Oh, iya, penulis juga selalu pinter ngebangun karakter tokohnya. Totalitas. “Rusak” sekalian rusak. Kasar sekalian kasar tapi... tetep pada batas yang ditolerir, menyesuaikan sama lokalitas budaya Indonesia. Cuma ya... rasanya udah dua kali baca bukunya Ika tapi hasrat untuk jatuh hati sama tokoh (cowok)nya nggak setergila-gila buku lain (yang pernah gue baca. Misal: John Hayden di trilogi Abandon-Meg Cabot, Adit di Eiffel... I’m in Love-Rachmania Arunita, Reva di Dil3ma-Mia Arsjad –tapi jatuh hati buat nonjokin mukanya Reva yang kurang ajar-). Atau karena gue suka tipe cowok jutek bin dingin bin perhatian bin akan bertekuk lutut sama satu cewek saja? Bukan cowok yang ramah kayak Adjie (AVYW) atau Ruly atau flamboyan Harris? Ini mah, selera ya. Hehehe.

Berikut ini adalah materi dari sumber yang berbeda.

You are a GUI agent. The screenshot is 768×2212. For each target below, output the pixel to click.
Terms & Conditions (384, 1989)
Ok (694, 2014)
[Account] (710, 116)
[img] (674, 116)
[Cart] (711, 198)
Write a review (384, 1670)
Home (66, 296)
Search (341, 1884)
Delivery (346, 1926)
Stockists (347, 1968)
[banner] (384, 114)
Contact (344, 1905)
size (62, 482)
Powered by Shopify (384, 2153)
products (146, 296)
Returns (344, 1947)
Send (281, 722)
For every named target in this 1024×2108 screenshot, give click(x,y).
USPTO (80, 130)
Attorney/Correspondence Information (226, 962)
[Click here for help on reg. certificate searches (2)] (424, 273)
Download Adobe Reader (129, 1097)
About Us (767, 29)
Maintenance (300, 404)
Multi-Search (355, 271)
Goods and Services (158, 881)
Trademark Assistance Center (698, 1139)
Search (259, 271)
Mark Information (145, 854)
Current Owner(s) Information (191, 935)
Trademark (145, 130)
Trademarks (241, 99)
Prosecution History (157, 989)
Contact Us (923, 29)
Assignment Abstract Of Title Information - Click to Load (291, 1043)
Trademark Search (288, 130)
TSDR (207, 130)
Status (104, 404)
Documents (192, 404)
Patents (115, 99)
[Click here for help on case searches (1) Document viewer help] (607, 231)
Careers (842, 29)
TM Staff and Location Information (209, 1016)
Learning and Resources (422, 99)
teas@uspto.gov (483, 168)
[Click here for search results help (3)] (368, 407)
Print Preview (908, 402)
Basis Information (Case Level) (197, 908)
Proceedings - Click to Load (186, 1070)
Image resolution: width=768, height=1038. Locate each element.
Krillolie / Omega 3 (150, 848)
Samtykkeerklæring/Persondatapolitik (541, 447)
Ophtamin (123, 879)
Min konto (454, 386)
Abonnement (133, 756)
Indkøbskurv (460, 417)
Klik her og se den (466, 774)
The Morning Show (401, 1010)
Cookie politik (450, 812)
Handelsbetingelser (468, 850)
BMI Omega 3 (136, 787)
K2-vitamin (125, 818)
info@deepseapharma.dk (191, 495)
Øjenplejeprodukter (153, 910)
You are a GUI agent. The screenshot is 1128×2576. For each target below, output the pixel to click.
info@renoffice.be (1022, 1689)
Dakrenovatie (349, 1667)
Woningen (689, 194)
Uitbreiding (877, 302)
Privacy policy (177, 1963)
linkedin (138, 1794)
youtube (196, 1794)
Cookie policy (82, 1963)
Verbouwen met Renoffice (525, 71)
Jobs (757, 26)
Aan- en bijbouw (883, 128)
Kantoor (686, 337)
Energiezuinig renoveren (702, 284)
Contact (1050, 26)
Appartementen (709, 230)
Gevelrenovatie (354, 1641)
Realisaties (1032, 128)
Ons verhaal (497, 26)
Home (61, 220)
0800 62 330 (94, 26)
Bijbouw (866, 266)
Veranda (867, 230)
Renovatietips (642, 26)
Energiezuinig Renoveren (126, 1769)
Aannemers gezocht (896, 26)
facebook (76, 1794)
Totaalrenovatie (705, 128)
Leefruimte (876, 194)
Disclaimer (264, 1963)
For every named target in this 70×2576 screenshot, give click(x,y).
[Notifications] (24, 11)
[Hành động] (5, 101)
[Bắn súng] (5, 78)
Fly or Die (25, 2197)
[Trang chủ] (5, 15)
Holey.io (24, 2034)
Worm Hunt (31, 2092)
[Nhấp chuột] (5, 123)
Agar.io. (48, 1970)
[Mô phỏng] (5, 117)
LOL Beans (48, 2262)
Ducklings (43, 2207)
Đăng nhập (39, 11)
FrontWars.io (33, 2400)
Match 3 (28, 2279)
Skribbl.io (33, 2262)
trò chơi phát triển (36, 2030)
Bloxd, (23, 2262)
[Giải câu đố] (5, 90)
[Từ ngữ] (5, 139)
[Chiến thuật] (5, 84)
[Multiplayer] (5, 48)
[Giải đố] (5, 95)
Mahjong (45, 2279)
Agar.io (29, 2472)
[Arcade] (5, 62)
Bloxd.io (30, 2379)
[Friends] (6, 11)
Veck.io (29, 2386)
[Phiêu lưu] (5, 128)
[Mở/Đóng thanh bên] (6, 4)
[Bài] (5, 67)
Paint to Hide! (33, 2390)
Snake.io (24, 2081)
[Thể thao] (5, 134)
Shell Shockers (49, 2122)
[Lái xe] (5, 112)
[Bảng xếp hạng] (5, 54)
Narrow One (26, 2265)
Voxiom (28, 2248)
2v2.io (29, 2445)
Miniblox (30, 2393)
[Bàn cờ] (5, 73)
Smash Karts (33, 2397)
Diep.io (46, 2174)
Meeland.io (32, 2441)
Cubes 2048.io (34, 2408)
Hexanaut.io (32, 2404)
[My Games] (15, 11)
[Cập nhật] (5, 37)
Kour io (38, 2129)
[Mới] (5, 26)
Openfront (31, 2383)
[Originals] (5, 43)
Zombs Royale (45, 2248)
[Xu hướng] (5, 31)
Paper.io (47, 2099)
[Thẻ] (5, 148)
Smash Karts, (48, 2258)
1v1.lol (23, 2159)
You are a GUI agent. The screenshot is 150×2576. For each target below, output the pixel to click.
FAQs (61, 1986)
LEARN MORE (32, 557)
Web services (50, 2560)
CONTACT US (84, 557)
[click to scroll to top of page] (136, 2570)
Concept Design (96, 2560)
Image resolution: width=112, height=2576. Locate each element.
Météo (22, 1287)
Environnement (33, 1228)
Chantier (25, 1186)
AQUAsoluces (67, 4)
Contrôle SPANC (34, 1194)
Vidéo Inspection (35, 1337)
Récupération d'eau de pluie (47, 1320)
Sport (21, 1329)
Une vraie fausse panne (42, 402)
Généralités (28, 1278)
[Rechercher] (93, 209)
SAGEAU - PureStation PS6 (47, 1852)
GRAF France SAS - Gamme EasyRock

Terus konfliknya sih, merakyat banget, merakyat versi orang metropolis maksudnya.
Novel ini juga nggak ada romantis-romantisnya -menurut gue- tapi ada part yang emang menyentuh emosi (sedih maupun lucunya) dan tentu saja bisa diambil apa yang bisa kamu ambil. Toh menurut gue, novel ini (jelas) bukan ditulis cuma untuk slogan “just for fun”. Dan catet! Bisa buat mengatasi rasa jengkel kamu ke orang lain karena banyak kata-kata yang bisa buat varian kata kamu mengumpat orang yang kamu benci itu. Kamu jadinya bebas mencaci-maki dalam hati.
Inget juga, AR ini bacaan untuk usia 18+ ya. Hihihi. Memang nggak ada adegan ranjangnya tapii... kata-katanya nggak begitu cocok untuk yang di bawah umur. Hehehe.
Overall... gue tetep suka karena khusus novel ini, gue bisa ngerasain cinta bertepuk sebelah tangan kayak masing-masing tokoh. Rasanya kacau. Apalagi sama sahabat sendiri, bikin tambah nggak nyaman. Salah-salah kita disangka menodai arti persahabatan.
But, enjoy your reading. Gue nggak bermaksud meracuni otakmu yang niat baca AR. Asli asik, guys.  ^_^*

*@agustin_sudjono



Tidak ada komentar:

Posting Komentar

Ditunggu kritik dan saran membangun yah :)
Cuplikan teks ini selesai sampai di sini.